Overgrazing is another leading cause of bofedal degradation and is exacerbating the effects of climate change. Overgrazing reduces the vegetation cover of bofedales leading to increased runoff and therefore a decrease in infiltration and groundwater recharge. Many people struggle to make a living solely from alpaca herding, so in recent years they have purchased other animals, such as sheep, to increase their income. The introduction of different animals into these regions has led to overgrazing and is contributing to the disappearance of these high wetland areas that are already experiencing changes in water levels due to the effects of climate change.

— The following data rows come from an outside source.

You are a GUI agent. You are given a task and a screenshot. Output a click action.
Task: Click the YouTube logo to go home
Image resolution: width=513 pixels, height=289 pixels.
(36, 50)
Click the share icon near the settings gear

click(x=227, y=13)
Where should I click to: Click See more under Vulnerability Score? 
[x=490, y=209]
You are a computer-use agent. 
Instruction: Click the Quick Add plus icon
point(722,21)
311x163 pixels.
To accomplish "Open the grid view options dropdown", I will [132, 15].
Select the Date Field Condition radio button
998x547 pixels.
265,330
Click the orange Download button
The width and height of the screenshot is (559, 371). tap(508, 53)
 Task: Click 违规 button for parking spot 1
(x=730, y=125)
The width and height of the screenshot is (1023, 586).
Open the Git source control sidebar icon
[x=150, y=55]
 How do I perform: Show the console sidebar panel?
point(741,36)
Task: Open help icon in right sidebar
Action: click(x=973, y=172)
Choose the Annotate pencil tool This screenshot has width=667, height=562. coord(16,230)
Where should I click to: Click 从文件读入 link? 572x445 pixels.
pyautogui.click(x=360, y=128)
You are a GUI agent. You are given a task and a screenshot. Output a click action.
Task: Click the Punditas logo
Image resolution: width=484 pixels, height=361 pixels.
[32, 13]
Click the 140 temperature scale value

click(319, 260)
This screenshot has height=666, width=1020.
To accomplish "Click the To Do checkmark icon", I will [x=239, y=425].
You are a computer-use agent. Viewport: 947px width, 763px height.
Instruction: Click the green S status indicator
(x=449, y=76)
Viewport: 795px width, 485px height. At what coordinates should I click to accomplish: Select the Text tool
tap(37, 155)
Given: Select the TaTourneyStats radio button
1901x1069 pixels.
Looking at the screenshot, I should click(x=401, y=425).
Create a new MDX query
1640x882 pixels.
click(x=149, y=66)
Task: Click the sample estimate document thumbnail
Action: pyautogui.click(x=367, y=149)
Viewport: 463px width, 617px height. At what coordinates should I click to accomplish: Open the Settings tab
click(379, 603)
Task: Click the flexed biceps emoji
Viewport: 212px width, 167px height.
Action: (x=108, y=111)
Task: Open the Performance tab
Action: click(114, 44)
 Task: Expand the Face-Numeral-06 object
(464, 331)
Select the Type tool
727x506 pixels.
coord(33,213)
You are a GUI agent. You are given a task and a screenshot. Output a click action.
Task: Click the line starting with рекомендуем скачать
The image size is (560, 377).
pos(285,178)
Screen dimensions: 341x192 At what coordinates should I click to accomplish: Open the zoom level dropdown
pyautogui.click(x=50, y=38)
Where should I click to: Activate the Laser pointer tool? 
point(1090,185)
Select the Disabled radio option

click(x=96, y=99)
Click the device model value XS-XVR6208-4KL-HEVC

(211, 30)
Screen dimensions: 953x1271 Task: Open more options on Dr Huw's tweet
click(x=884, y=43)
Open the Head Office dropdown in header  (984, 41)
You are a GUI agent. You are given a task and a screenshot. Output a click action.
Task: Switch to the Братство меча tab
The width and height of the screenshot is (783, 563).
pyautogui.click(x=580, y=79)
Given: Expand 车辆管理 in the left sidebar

This project aims to train 80 people on methods to recuperate and protect bofedales, design and implement 5 individualized action plans, and plant 40 hectares of native grasses. The long-term goals of this project are to increase the water flow of 40 natural springs, recuperate and protect 40 hectares of bofedales, and help communities develop the knowledge and resources they need to properly manage their bofedales and overcome future threats to the landscape.


In May, a local expert was contracted to work with Asociación Wichay to evaluate and measure baseline data for the bofedales in each community. They will then work with each community to facilitate community problem solving, provide training sessions where necessary, and help each community within the association create and implement a personalized plan to recuperate, protect, and manage their bofedales based on local knowledge and other proven strategies.

Since overgrazing has had a huge negative effect on bofedales, one strategy for recuperation will be to plant native grasses in and around bofedales to improve water infiltration. Wire paddock fences will them be used to protect areas of the bofedales from overgrazing. Another strategy for recuperation will be to use the pre-colonial practice of cosecha de agua, or harvesting water, and dig canals, berms, and swales to strategically direct water to bofedales and maximize water infiltration and water flow to natural spring.

Vaccination in Pucara

The disappearance of bofedales has become a critical and more well-known challenge in recent years. National Geographic recently wrote about the disappearance of bofedales and community-led efforts to protect and restore these landscapes in this article.

The first phase of this project has been funded through grants and generous donations from many of you. Your contributions support future projects of Asociación Wichay and other community-led projects in the altiplano. We are deeply grateful for your support and solidarity. Did you know about 80% of our project funding comes from individual donations? We mean it when we say this work would not be possible without you and your support is truly changing peoples’ lives.